Rita Fatiguso, Il Sole 24 Ore 29/12/2013, 29 dicembre 2013
LE INCOGNITE SULLA STRADA DEL GOVERNO CINESE
PECHINO. Dal nostro corrispondente
Viene in mente il cubo di Rubik al pensiero della missione che la nuova leadership cinese si appresta a realizzare nel 2014: il duo Xi Jinping-Li Keqiang dovrà far quadrare tutte le facce del futuro prossimo del Paese, trovando la combinazione buona a realizzare il Chinese dream.
Non sarà facile. È l’economia il fulcro del meccanismo di riforma nato dal Terzo Plenum di novembre, per una svolta che promette di essere la più incisiva dai tempi di Deng Xiaoping, l’uomo dell’apertura al capitalismo con caratteristiche cinesi. Aver chiare le direttrici della rotta, non sarà sufficiente, ogni mossa potrebbe scontentare qualcuno dei poteri che finora hanno retto la Cina guidandola verso ciò che è oggi: la seconda potenza mondiale, alle spalle degli Stati Uniti.

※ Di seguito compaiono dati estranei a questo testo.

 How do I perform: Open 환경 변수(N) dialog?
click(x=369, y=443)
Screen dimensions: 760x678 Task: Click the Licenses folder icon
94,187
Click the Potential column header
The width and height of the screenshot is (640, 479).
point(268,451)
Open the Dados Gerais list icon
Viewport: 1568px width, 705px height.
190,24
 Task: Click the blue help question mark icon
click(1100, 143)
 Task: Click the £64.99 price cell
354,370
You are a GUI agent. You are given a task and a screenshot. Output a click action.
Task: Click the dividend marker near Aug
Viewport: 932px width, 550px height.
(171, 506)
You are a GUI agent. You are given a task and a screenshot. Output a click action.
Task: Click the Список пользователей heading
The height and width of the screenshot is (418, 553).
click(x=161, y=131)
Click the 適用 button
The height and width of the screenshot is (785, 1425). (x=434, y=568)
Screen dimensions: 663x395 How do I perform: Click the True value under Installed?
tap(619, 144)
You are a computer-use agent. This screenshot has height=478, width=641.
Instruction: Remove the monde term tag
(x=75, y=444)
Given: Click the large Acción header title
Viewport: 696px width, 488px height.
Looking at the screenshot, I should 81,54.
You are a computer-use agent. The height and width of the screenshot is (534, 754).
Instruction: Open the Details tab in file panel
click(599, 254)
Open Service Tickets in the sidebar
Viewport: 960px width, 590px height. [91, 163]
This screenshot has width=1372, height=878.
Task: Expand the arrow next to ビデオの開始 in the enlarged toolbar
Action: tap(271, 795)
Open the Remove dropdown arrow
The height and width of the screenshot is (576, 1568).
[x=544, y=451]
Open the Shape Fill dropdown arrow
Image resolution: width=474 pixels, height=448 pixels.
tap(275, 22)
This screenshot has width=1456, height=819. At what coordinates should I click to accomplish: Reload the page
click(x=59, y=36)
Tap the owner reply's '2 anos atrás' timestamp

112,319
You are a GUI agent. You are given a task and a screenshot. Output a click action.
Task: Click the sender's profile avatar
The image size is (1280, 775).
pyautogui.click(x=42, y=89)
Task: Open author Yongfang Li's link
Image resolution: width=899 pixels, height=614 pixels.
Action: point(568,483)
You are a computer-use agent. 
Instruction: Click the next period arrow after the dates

Il catalogo del da farsi è questo: Stato e mercato dovranno ridefinire i rispettivi ruoli, le piazze finanziarie aprirsi agli investimenti stranieri, i tassi fluttuare liberamente, le aziende statali diventare profittevoli e la corruzione combattuta, i finanziamenti degli enti locali riformati e così le tasse sulle proprietà immobiliari, i consumi interni favoriti rispetto a un’economia ancora dipendente dall’export, lo yuan internazionalizzato, il Welfare rifondato.
Non sarà facile. La People’s Bank of China continua a privilegiare la stabilità del mercato mentre la liberalizzazione dell’economia procede a scatti, lo yuan viene tenuto alto sul dollaro a scapito delle esportazioni già penalizzate dalla crisi globale, ma a maggio e a novembre si sono verificati insoliti picchi a doppia cifra. E, ancora, il peso dei crediti incagliati per le banche cinesi, i timori dell’inflazione oltre il 3%, i salari che crescono oltre il 20% annuo, la voragine dei debiti delle municipalità sull’orlo del default, la corsa degli immobili che, a detta di Wang Jianlin, fondatore del big developer Wanda Dalian Group, «continuerà almeno per i prossimi vent’anni e non c’è niente da fare».
Il ruolo della National development and reform commission (Ndrc) ne esce rafforzato, è da lì che partono gli input del cambiamento. Precisa Wang Jun, a capo del dipartimento finanziario della World bank East Asia and Pacific region, che «proprio da questo snodo si capirà che per le riforme economiche ci vuole più indipendenza dal potere politico». In altri termini, può lo Stato riformare il mercato senza, prima, riformare se stesso?
Un dogma sembra accantonato: la crescita, a tutti i costi, del Pil. Il Chinese dream non coincide più con un Pil a due cifre, ma la sostenibilità promessa un decennio fa dalla quinta generazione di leader oggi si deve compiere. I tempi stringono: i costi pagati all’industrializzazione in termini di distruzione di risorse e di inquinamento sono stati altissimi. Bene l’obiettivo del 7,5%, dunque, per il 2014, in equilibrio sul rallentamento creato da crisi dell’export, società inefficienti, misure di contenimento dei prezzi delle case.
Il governatore Zou Xiaochuan a differenza di quanto ha appena fatto il 20 dicembre, nel giugno scorso ha rifiutato di immettere liquidità per lanciare un segnale al sistema sul cortocircuito di prestiti a breve per finanziare progetti immobiliari, ma continua a comprare buoni del tesoro americani e a stampare moneta. Il cambio dollaro-yuan è piombo nelle ali per l’export cinese e gli investimenti in riserve monetarie estere. Ma Zhou non guarda solo alla politica monetaria, ha eliminato restrizioni ai tassi dei prestiti in luglio e a settembre introdotto un benchmarking di qualità.
La China security regulatory commission (Csrc) fa gli straordinari per la riforma dei mercati borsistici. A gennaio ripartono le Ipo bloccate da un anno, nuove regole sul delisting, i nuovi certificati di deposito, si studiano le garanzie sui depositi necessari per arrivare a una liberalizzazione dei tassi.
Le variabili nascono dalla globalizzazione. La politica estera, il mondo, diventeranno essenziali nel 2014 per l’economia cinese. La Cina vuol far la sua parte nella politica globale. Ma il presidente Xi non potrà distogliere lo sguardo dalle cose di casa propria.